TASK:
Copy out the whole DataWorks Summit post below, word for word.

SOURCE DOCUMENT:

Start

DataWorks Summit: Future Architecture of Streaming Analytics

June 5, 2017 by Thomas Henson 1 Comment

Ready to learn about the Future Architecture of Streaming Analytics?

Next week I will be heading to the DataWorks Summit in San Jose (formerly Hadoop Summit). The DataWorks summit is one of the top conferences for the Hadoop Ecosystem. Last year was first DataWorks Summit I’ve missed the past 3 years, but this year I’m back. I’m happy to announce this year I have a breakout sessions.

My session will focus on the Future Architectures of Streaming Analytics. I will cover how these architectures will support the future of Streaming Analytics. In the past few years the Hadoop community has focused on the processing of data from streaming data sources with Storm, Spark, Flink, Beam and other projects. Now as we enter in era of massive streams of data it’s time to focus on how we store and scale theses systems. Gartner predicts that by 2020 we will reach 20.4 billion connected devices. Now more than ever we are going to need systems with auto-scaling and unlimited retention. Projects like Pravega emerging to abstract away the storage layer in massive data analytics architectures. Stop by my session to learn about Pravega and architecture recommendations for Streaming Analytics.

Information on my session

Future Architecture of Streaming Analytics: Capitalizing on the Analytics of Things (AoT)

End

SOURCE EXCERPT:
Start

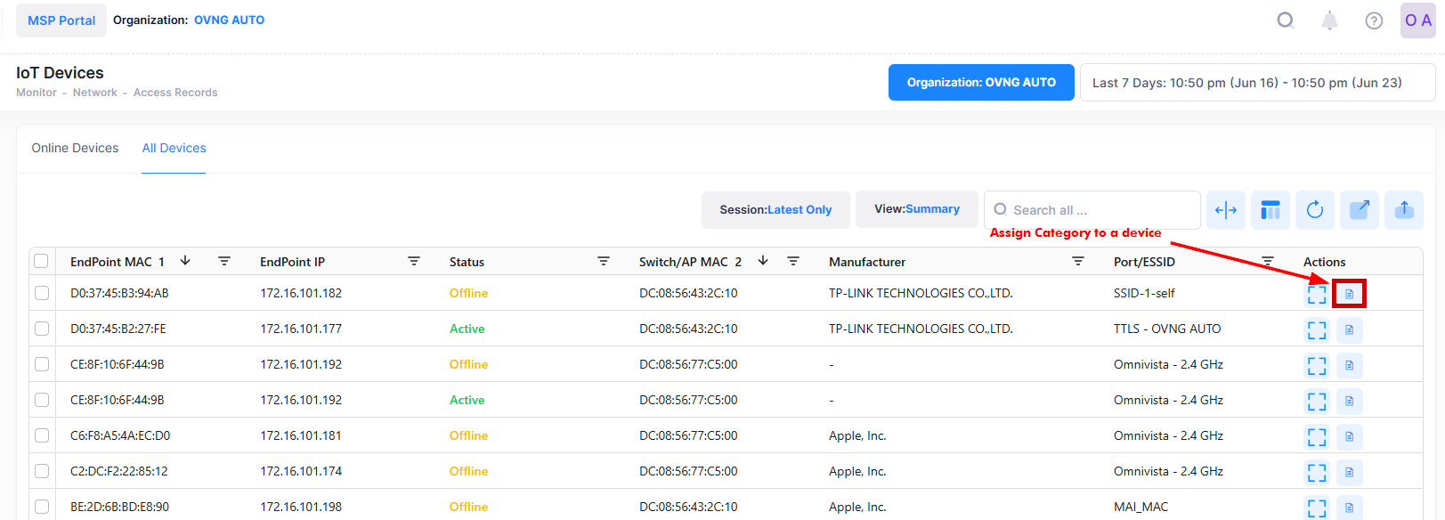The width and height of the screenshot is (1445, 520).
Task: Click the column width fit icon
Action: pos(1225,210)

End

EXERCISE OUTPUT:
DataWorks Summit: Future Architecture of Streaming Analytics

June 5, 2017 by Thomas Henson 1 Comment

Ready to learn about the Future Architecture of Streaming Analytics?

Next week I will be heading to the DataWorks Summit in San Jose (formerly Hadoop Summit). The DataWorks summit is one of the top conferences for the Hadoop Ecosystem. Last year was first DataWorks Summit I’ve missed the past 3 years, but this year I’m back. I’m happy to announce this year I have a breakout sessions.

My session will focus on the Future Architectures of Streaming Analytics. I will cover how these architectures will support the future of Streaming Analytics. In the past few years the Hadoop community has focused on the processing of data from streaming data sources with Storm, Spark, Flink, Beam and other projects. Now as we enter in era of massive streams of data it’s time to focus on how we store and scale theses systems. Gartner predicts that by 2020 we will reach 20.4 billion connected devices. Now more than ever we are going to need systems with auto-scaling and unlimited retention. Projects like Pravega emerging to abstract away the storage layer in massive data analytics architectures. Stop by my session to learn about Pravega and architecture recommendations for Streaming Analytics.

Information on my session

Future Architecture of Streaming Analytics: Capitalizing on the Analytics of Things (AoT)